* [Exercise data]
Start of Block
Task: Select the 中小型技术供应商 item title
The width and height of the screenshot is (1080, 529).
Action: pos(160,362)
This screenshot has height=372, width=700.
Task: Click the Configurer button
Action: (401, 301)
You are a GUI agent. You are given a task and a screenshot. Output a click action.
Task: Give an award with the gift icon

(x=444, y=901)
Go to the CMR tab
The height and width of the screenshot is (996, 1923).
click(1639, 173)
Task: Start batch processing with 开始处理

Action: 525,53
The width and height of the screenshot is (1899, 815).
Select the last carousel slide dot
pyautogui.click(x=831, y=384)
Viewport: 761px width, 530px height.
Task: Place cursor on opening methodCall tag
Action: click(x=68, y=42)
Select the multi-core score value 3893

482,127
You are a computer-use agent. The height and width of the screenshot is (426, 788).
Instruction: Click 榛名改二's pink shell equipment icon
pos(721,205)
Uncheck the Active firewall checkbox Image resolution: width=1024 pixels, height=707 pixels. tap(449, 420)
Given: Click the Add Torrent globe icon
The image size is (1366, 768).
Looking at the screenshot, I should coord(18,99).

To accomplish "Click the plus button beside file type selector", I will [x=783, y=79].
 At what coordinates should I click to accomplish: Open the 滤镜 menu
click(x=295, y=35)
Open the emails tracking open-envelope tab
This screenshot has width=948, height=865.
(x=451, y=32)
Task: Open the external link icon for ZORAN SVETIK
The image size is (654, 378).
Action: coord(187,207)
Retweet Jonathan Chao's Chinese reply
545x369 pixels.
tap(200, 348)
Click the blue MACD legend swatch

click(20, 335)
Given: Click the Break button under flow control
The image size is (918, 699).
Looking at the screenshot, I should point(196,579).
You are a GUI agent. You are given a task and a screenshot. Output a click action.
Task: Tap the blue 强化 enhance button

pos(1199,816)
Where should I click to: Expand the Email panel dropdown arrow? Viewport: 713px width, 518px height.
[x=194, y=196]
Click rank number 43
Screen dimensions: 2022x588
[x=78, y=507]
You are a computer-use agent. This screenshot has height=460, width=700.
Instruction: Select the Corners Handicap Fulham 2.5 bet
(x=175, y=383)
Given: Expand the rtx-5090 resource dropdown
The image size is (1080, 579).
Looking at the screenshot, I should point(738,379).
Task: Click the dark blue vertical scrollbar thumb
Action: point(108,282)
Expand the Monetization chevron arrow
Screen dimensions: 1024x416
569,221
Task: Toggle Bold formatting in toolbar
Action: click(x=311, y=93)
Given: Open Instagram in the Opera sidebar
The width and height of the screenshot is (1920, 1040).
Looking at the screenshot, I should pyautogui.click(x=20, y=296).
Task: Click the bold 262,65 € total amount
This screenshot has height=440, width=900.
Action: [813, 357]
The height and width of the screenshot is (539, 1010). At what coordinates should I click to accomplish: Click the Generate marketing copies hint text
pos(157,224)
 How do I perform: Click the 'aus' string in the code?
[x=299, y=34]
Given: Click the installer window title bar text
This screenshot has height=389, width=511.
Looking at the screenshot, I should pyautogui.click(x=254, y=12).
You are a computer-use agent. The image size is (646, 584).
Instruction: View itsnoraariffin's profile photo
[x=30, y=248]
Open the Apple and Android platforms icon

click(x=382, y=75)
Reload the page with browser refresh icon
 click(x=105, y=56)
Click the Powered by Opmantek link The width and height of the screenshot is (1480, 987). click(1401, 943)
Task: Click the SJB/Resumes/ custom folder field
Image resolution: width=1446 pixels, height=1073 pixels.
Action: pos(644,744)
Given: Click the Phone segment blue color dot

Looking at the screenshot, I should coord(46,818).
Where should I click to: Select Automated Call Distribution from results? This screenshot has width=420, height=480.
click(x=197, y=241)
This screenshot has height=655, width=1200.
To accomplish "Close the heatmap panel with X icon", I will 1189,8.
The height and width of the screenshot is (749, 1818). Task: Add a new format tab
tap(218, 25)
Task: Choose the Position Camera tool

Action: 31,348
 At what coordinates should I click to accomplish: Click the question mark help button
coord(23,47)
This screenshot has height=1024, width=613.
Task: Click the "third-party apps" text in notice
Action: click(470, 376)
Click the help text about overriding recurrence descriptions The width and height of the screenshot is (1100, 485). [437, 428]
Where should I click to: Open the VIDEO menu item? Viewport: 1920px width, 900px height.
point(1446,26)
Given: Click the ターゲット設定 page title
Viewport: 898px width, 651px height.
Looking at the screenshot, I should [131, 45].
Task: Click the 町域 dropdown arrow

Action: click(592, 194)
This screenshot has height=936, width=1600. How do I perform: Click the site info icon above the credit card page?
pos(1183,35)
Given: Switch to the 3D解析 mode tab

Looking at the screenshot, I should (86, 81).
End of Block
* [Action item] Collect the complete line wherever the string "link" appears in the records.

* [Solution]
Task: Open the external link icon for ZORAN SVETIK
Click the Powered by Opmantek link The width and height of the screenshot is (1480, 987). click(1401, 943)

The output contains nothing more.